* WORK TO COMPLETE *
Among the entries, find each line that includes the string "agent" and list it.

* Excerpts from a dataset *
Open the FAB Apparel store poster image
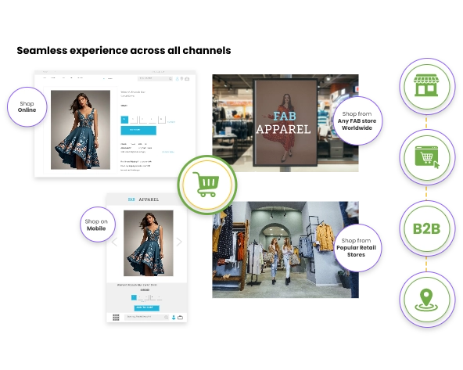This screenshot has height=370, width=463. [x=285, y=123]
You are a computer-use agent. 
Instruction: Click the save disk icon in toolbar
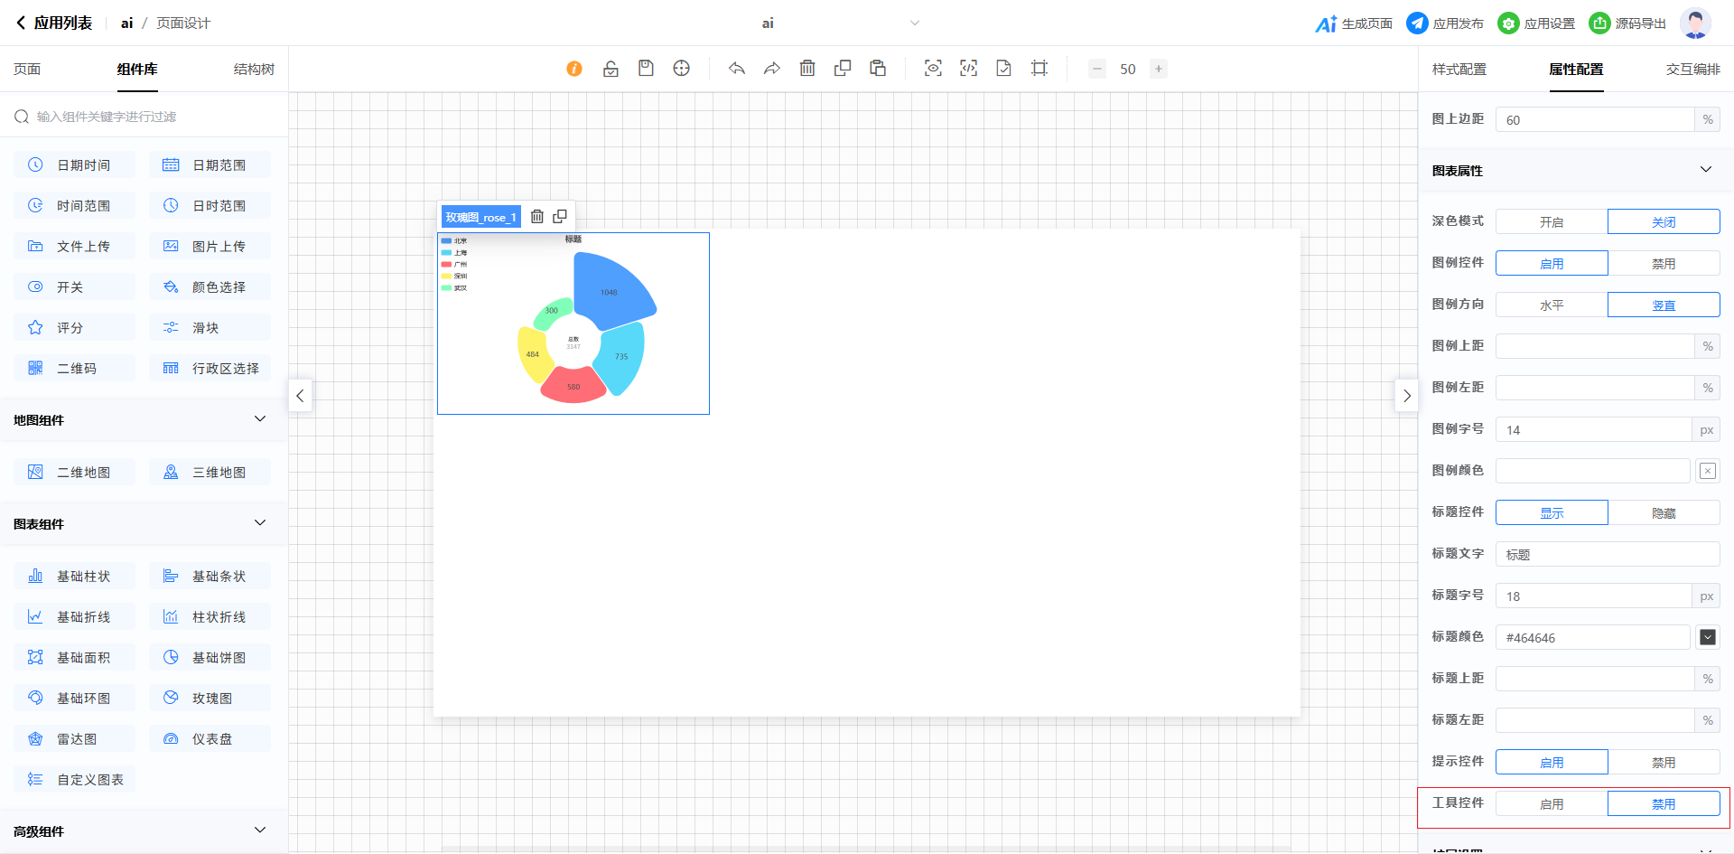(x=646, y=69)
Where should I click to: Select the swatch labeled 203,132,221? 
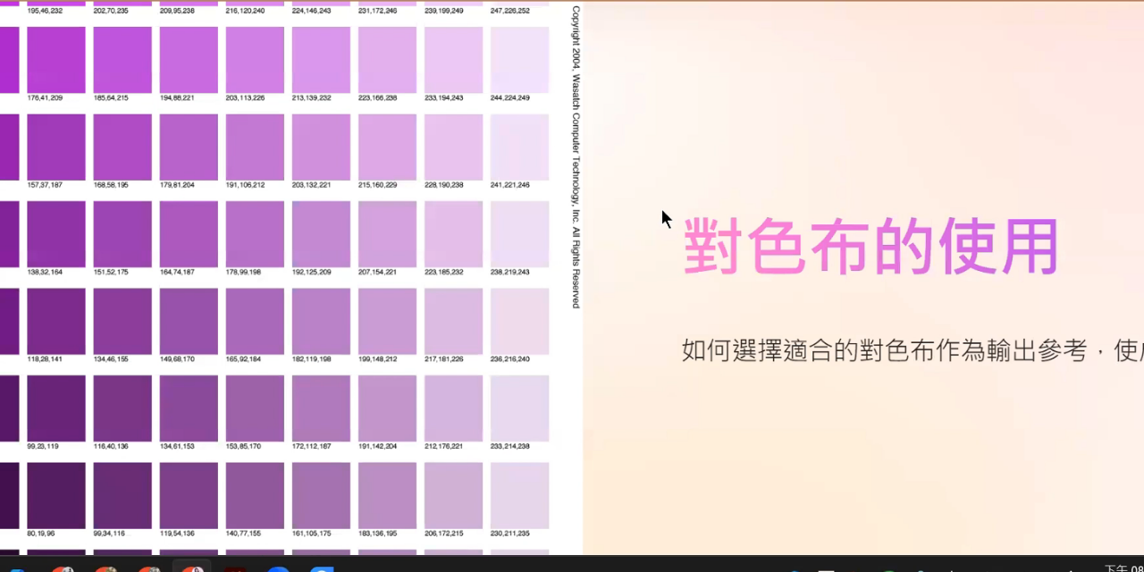pos(321,147)
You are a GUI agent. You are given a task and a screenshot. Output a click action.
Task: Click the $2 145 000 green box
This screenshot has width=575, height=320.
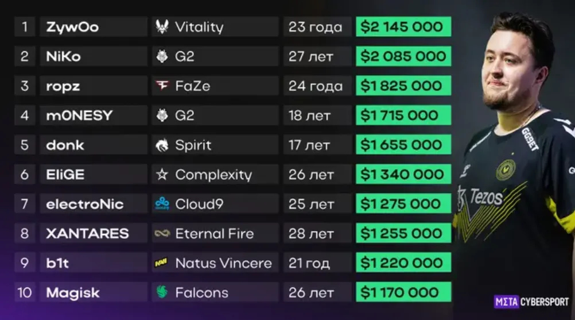click(403, 26)
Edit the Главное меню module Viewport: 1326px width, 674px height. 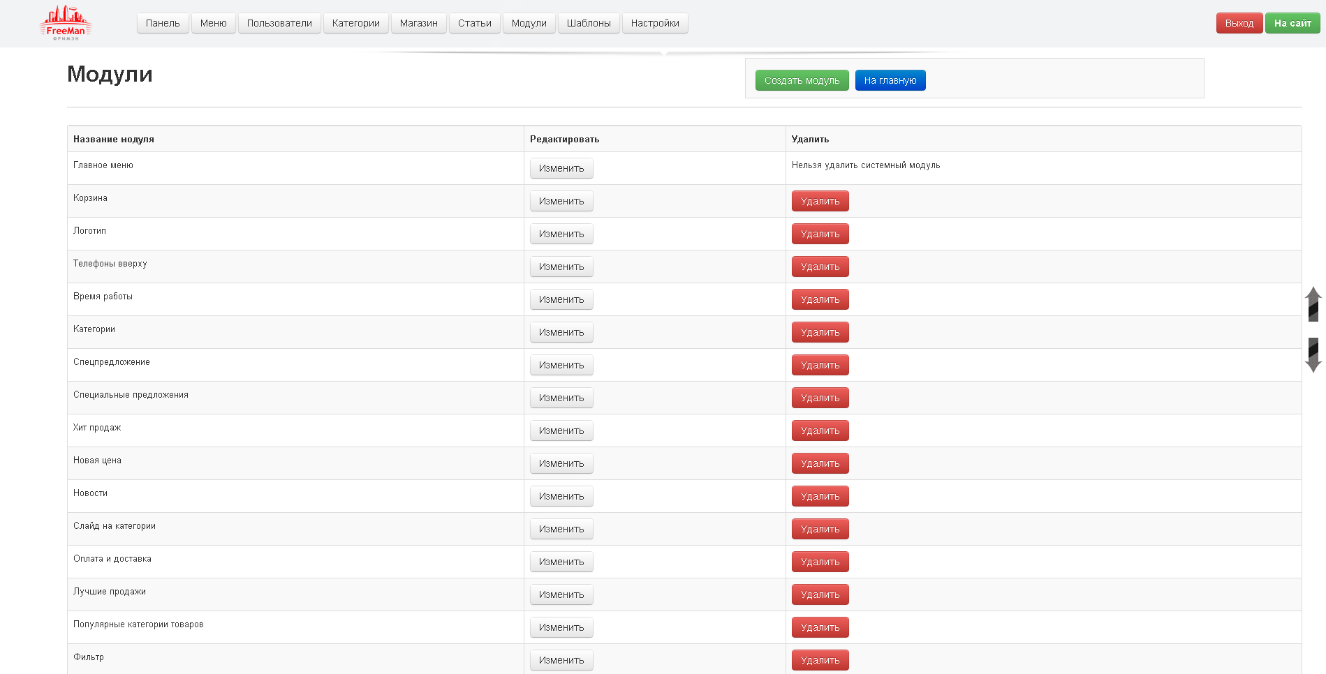[561, 168]
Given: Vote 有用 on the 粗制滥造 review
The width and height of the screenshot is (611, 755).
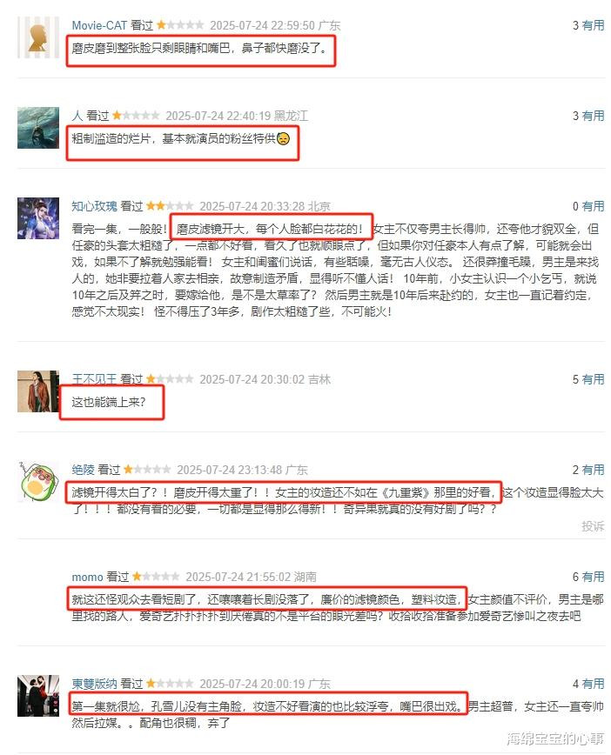Looking at the screenshot, I should tap(593, 116).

* EXPECTED OUTPUT *
You are a computer-use agent. 
You are a GUI agent. You are given a task and a screenshot. Output a click action.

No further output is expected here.